(Recorded data):
+-------+
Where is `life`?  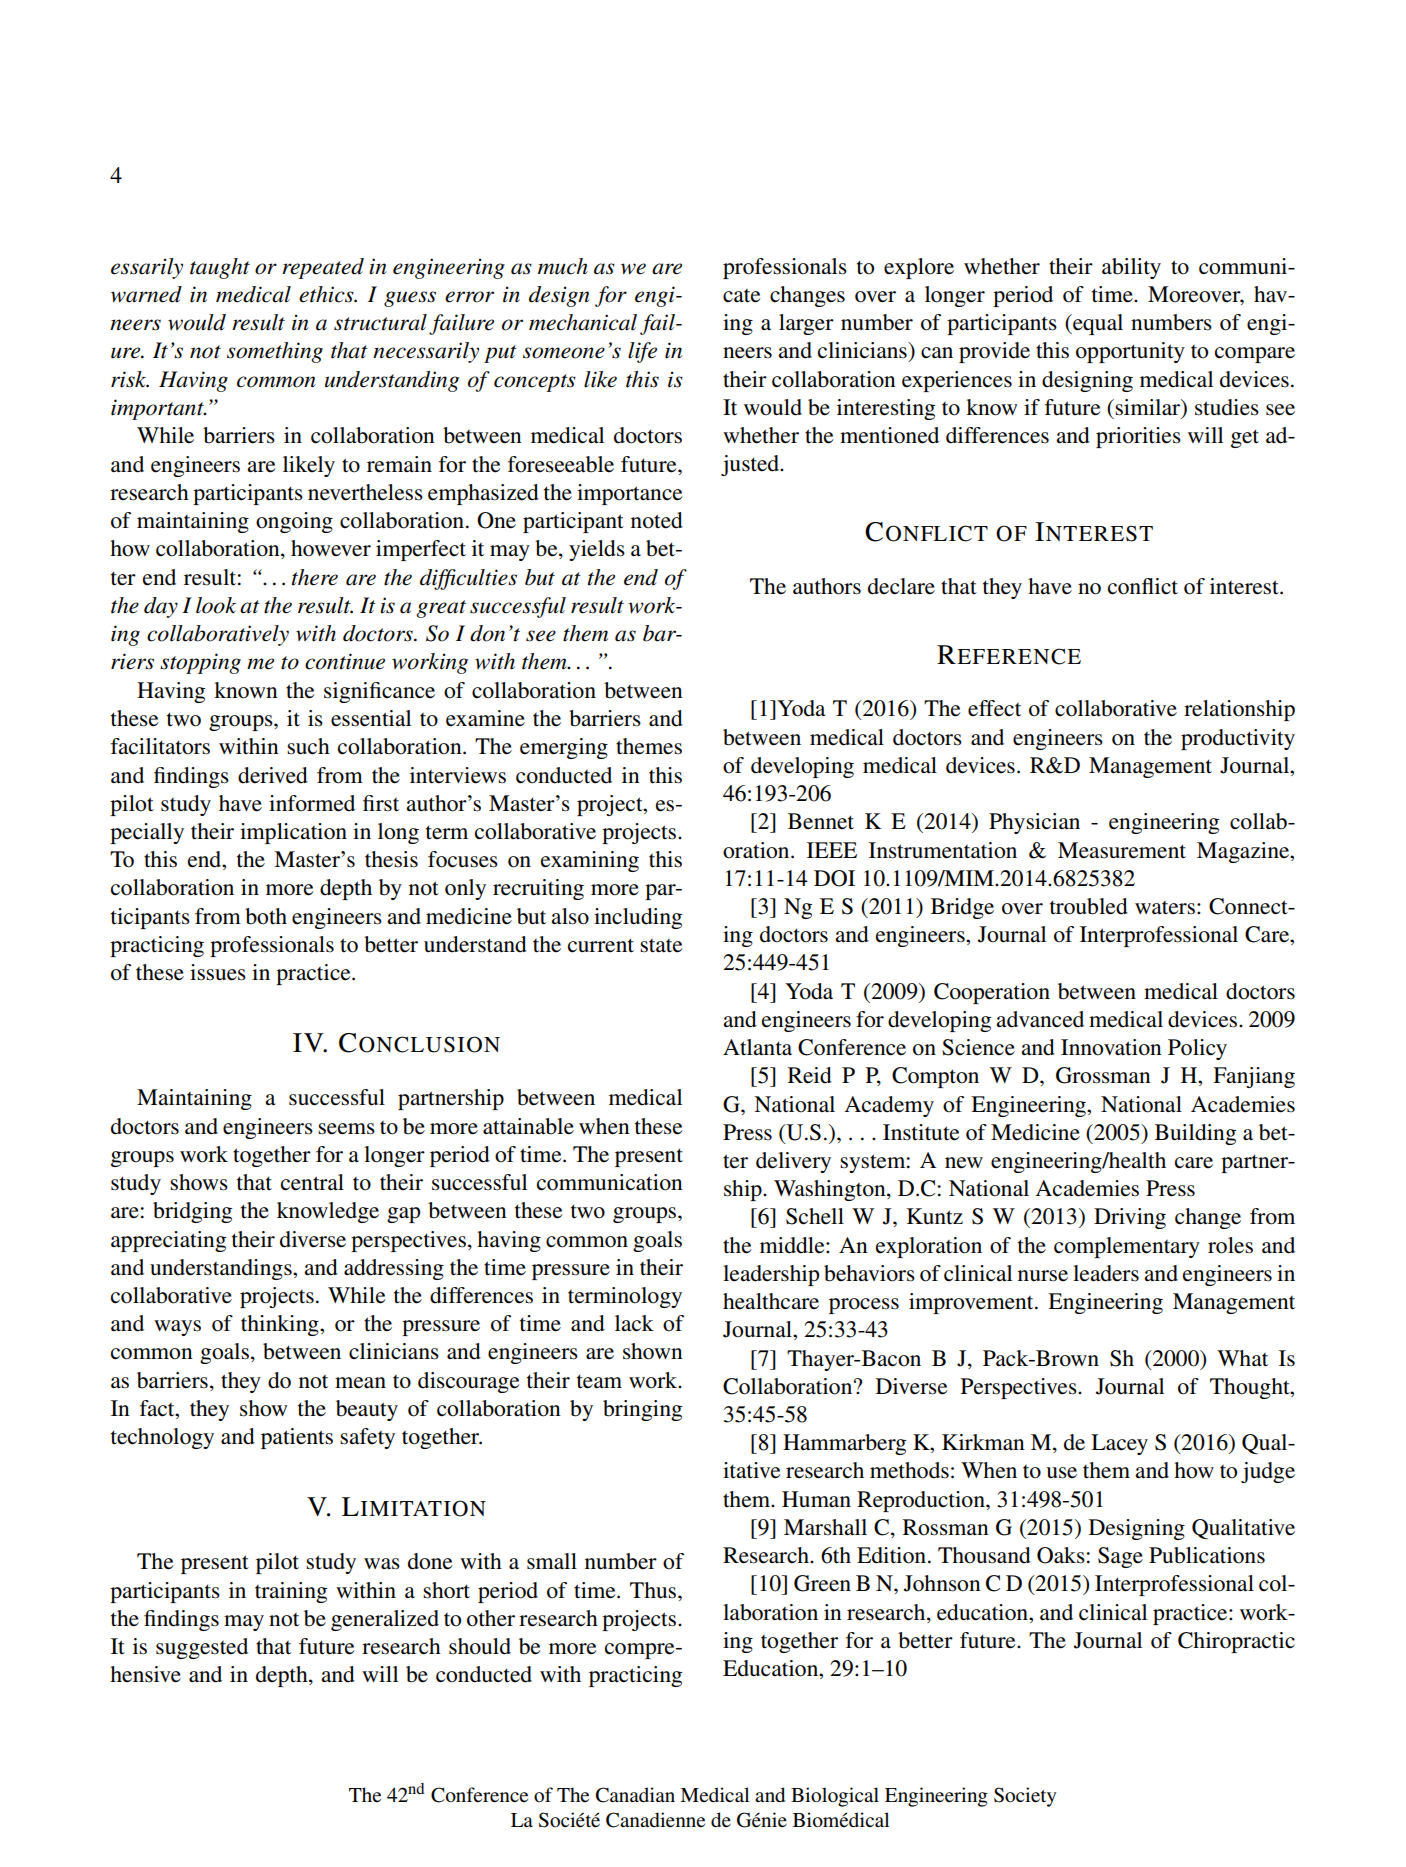
life is located at coordinates (642, 352).
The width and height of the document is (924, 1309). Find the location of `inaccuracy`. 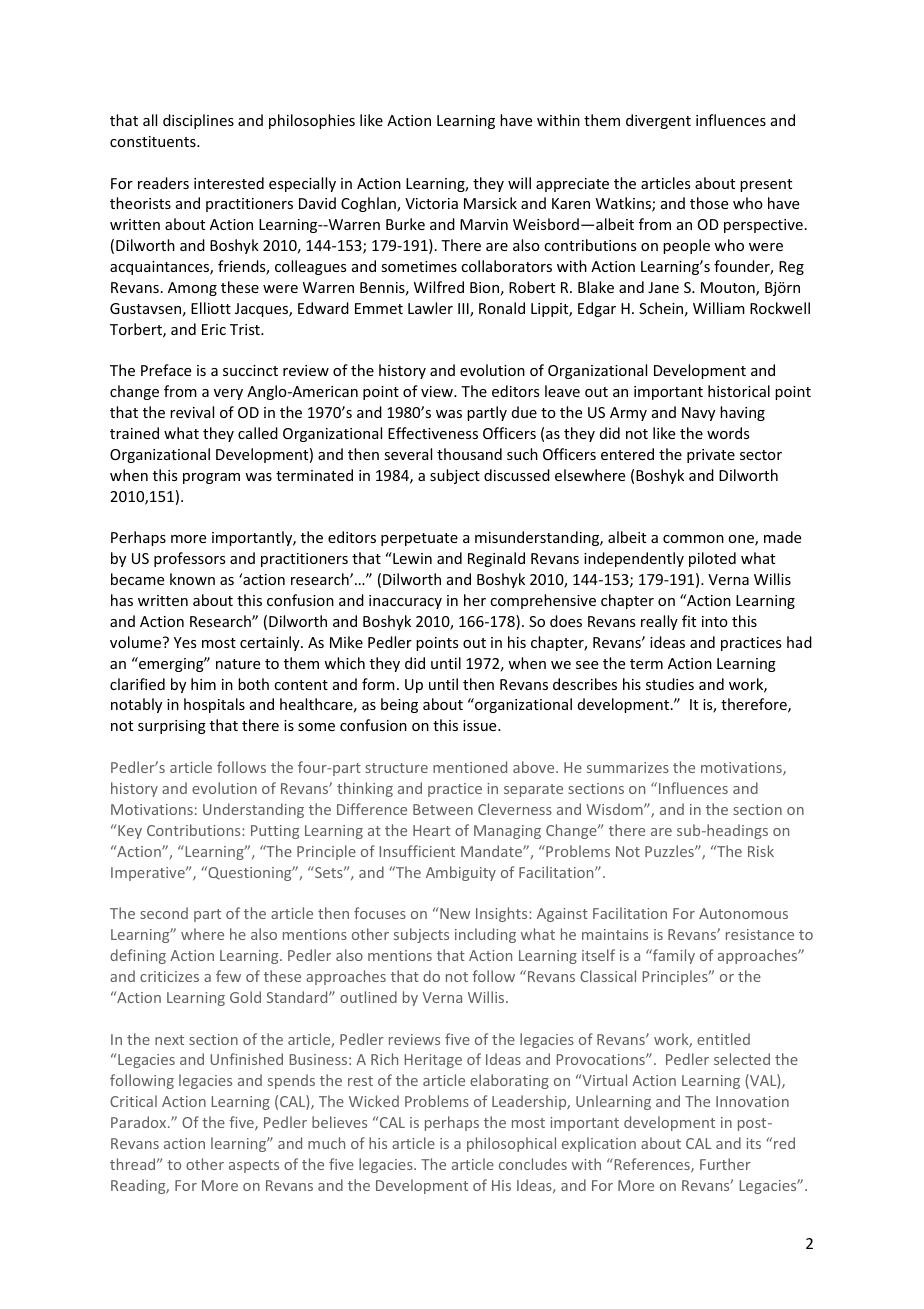

inaccuracy is located at coordinates (405, 602).
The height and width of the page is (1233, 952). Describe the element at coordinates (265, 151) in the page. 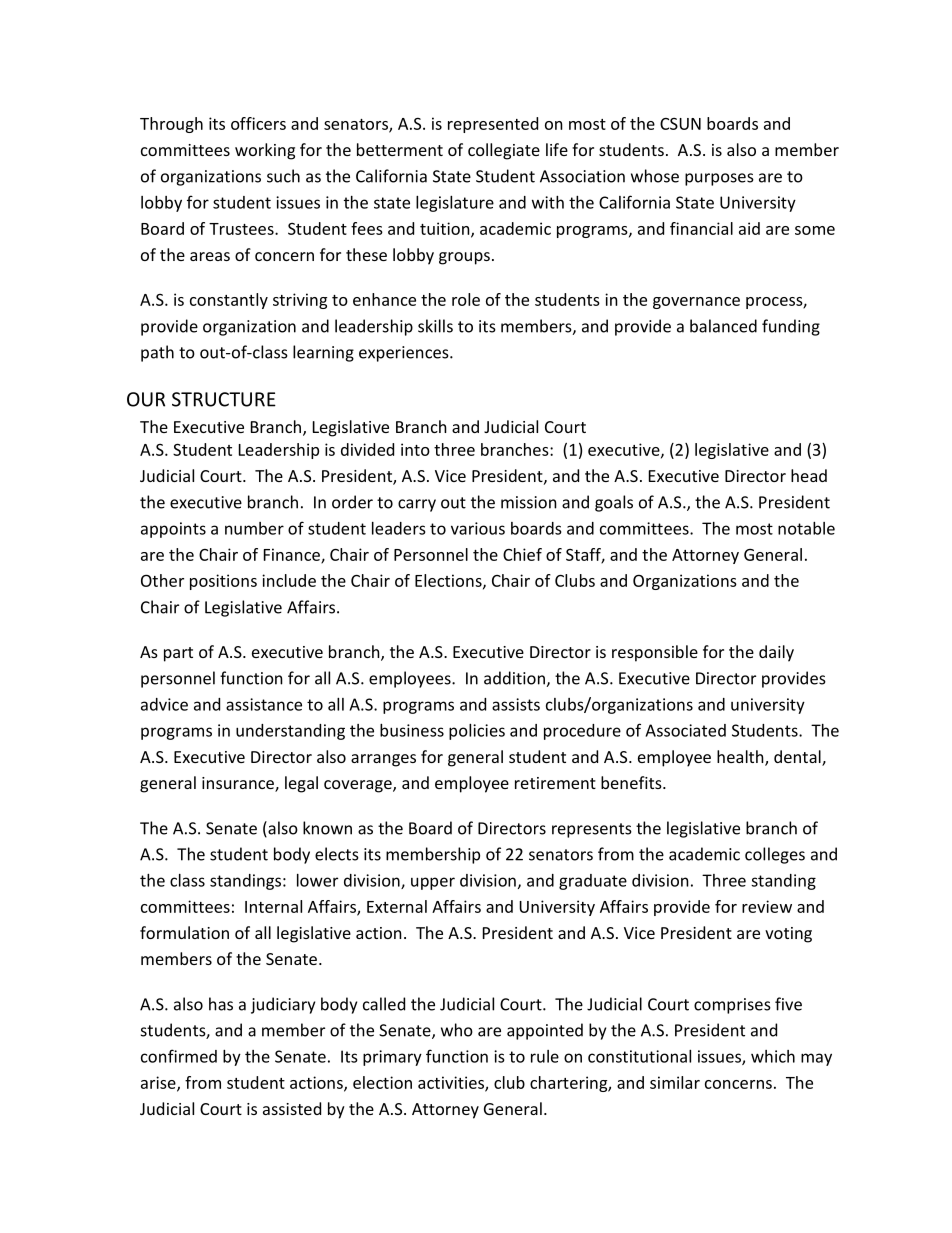

I see `working` at that location.
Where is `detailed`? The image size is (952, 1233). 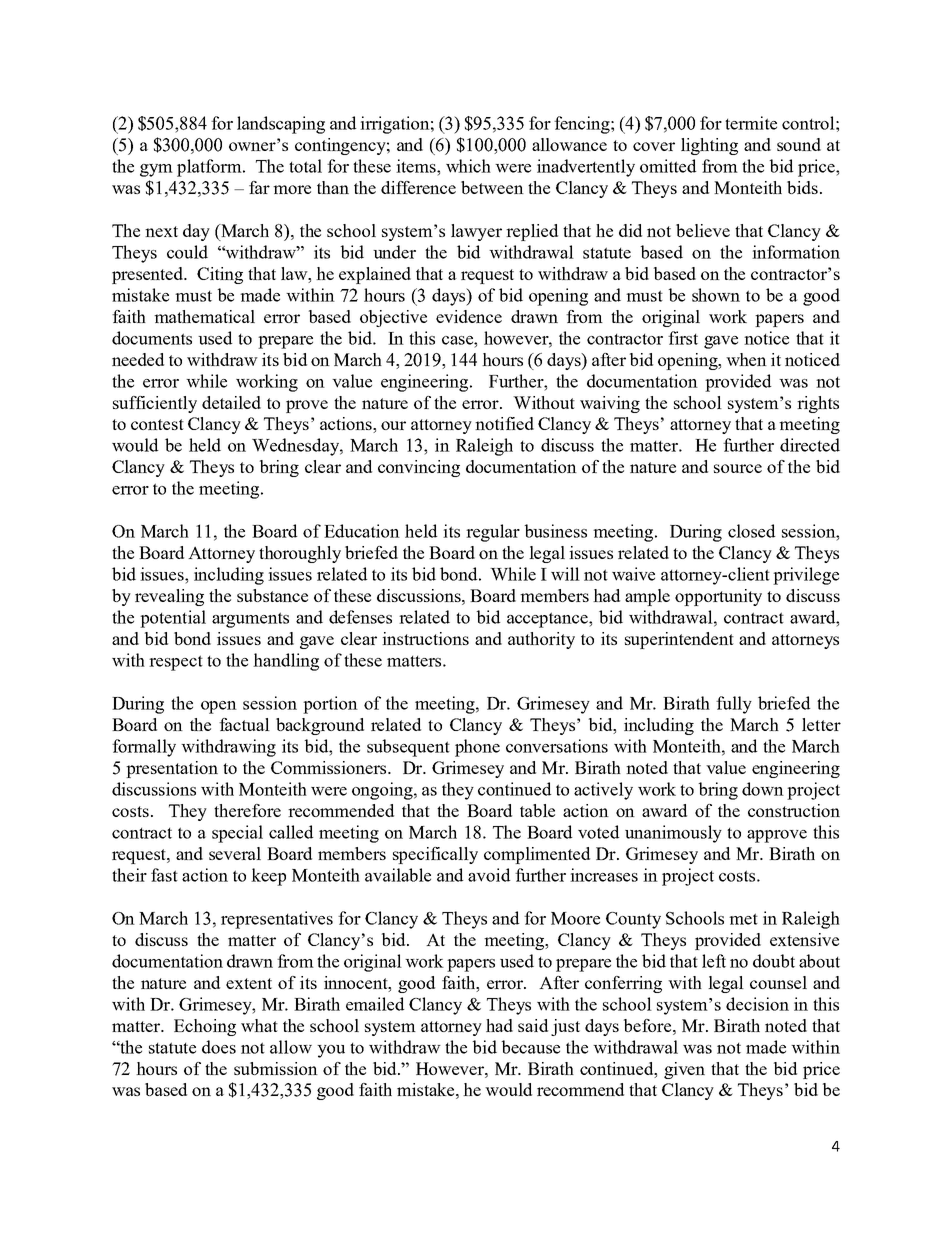
detailed is located at coordinates (231, 402).
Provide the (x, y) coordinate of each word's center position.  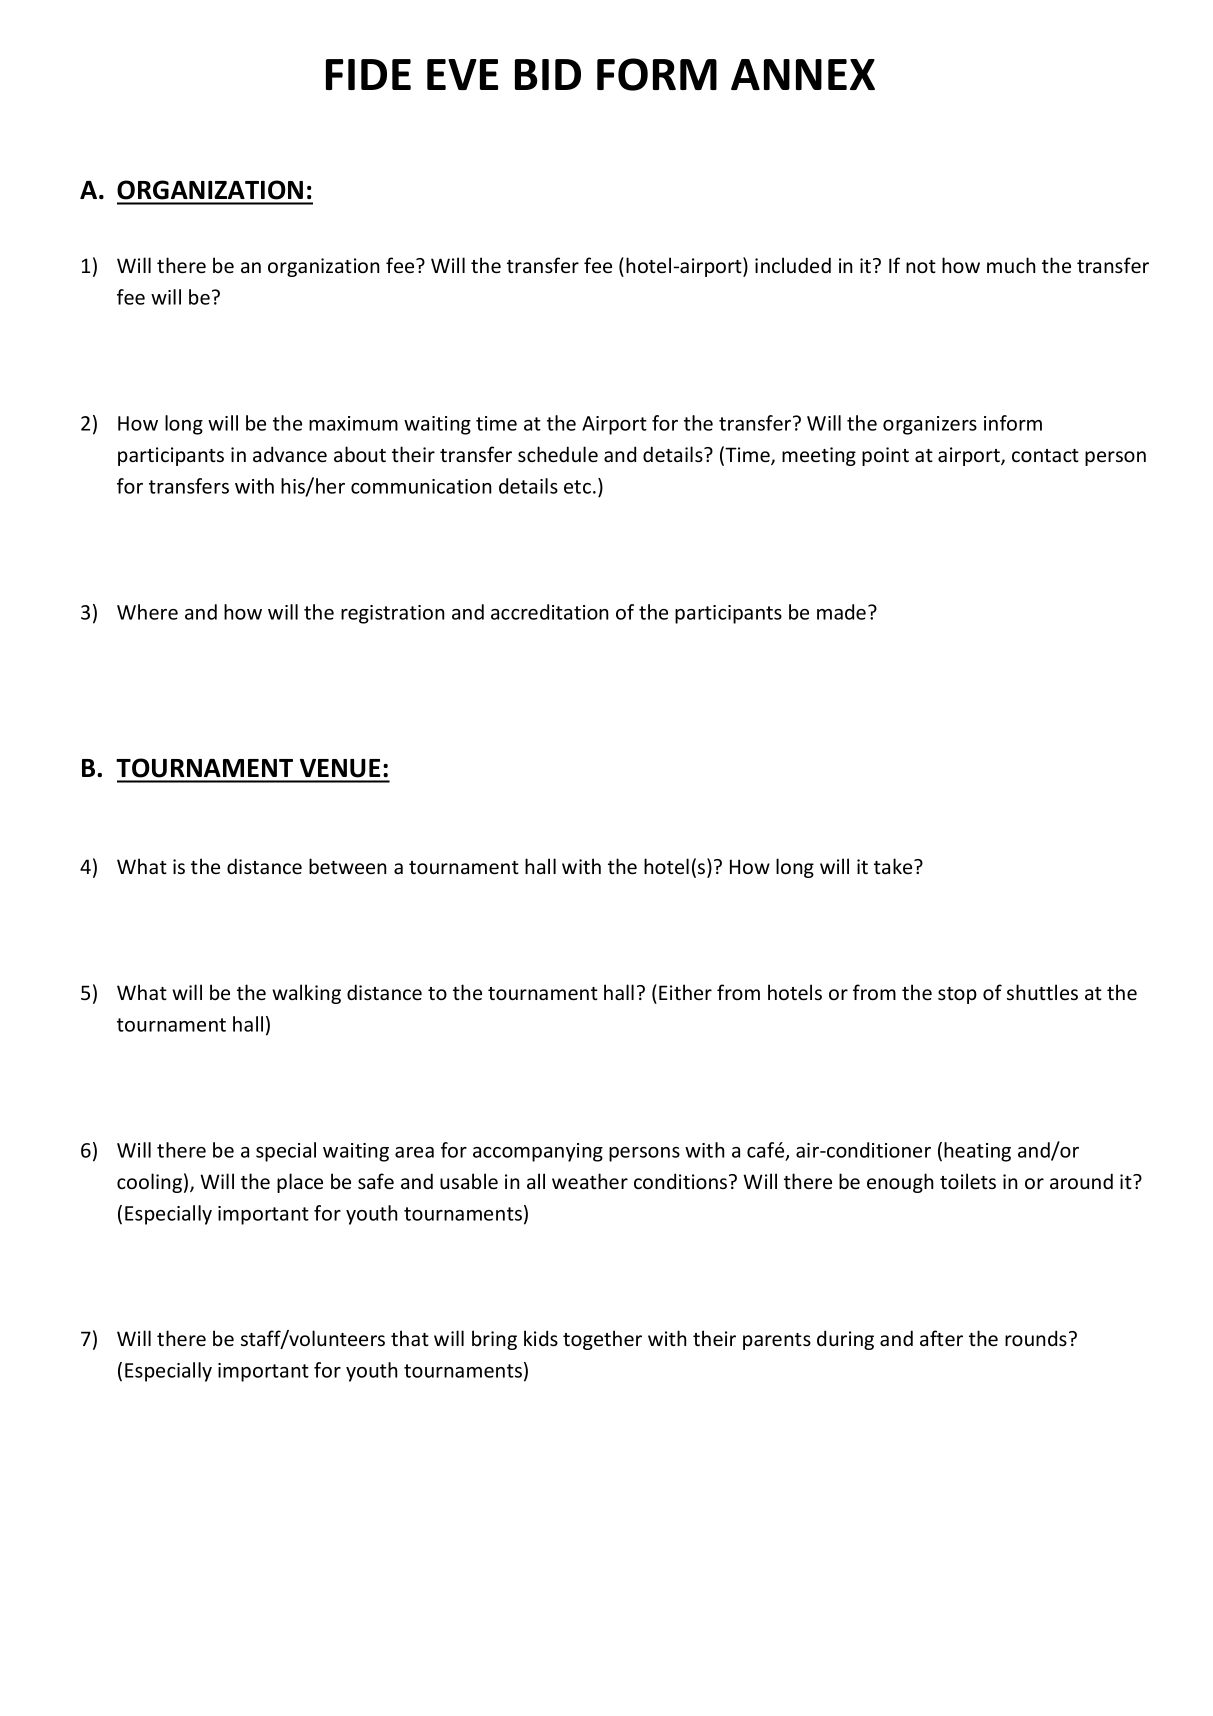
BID (548, 74)
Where (147, 612)
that (410, 1338)
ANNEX (803, 74)
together (602, 1340)
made (841, 612)
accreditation (550, 612)
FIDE (368, 74)
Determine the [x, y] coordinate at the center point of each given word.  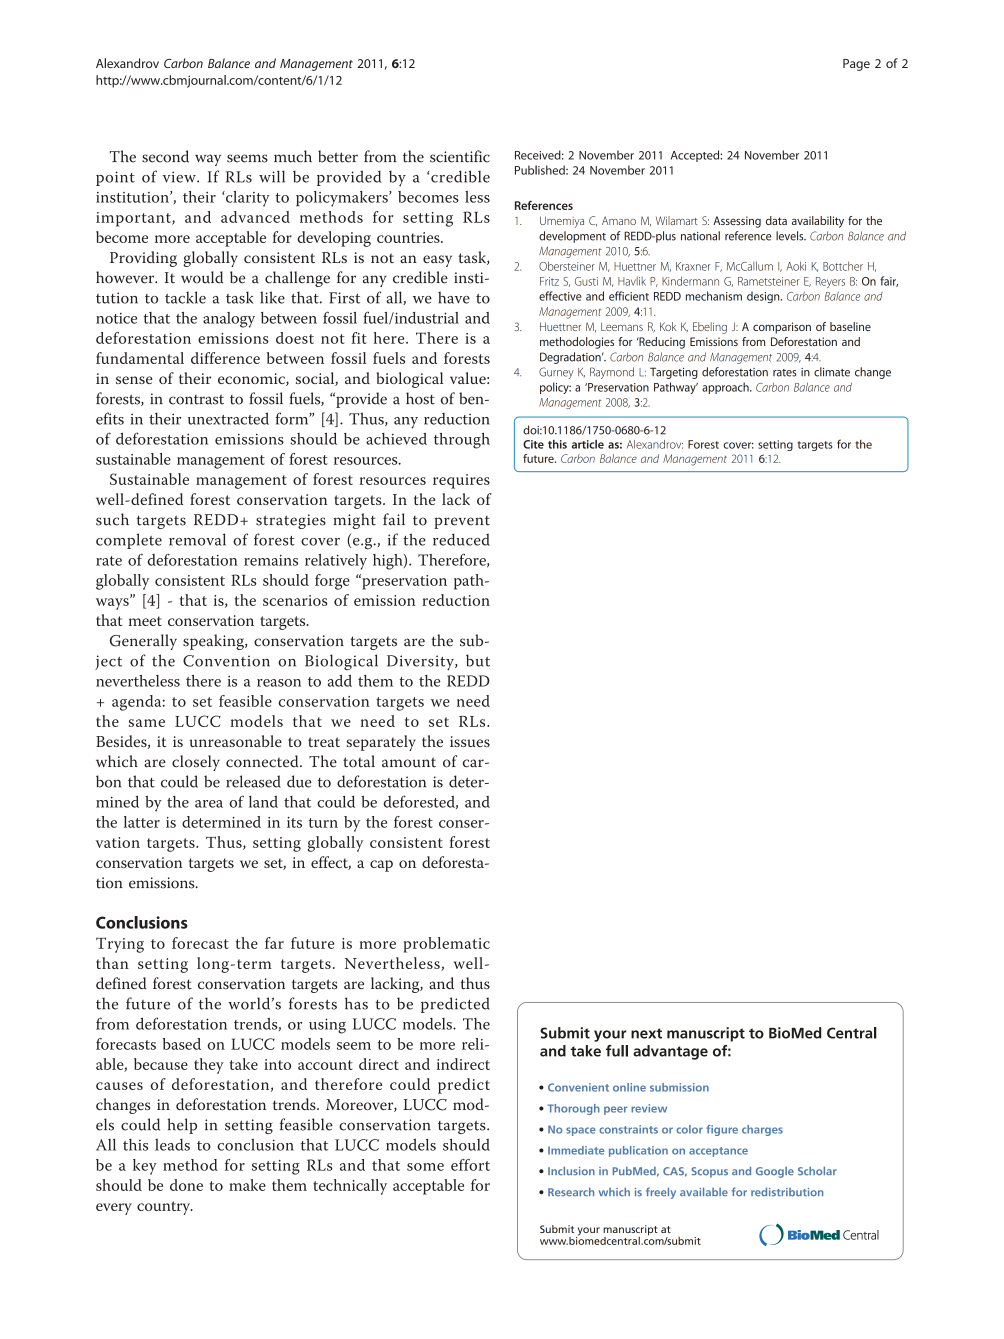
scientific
+-------+
(The request):
Rewrite only the stretch from the line containing "Where (147, 612)" through the end of the items, with "center point" changed to "midpoint" and all else unchanged. Leave the pictures out.

(Result of this task):
Where (147, 612)
that (410, 1338)
ANNEX (803, 74)
together (602, 1340)
made (841, 612)
accreditation (550, 612)
FIDE (368, 74)
Determine the [x, y] coordinate at the midpoint of each given word.  
scientific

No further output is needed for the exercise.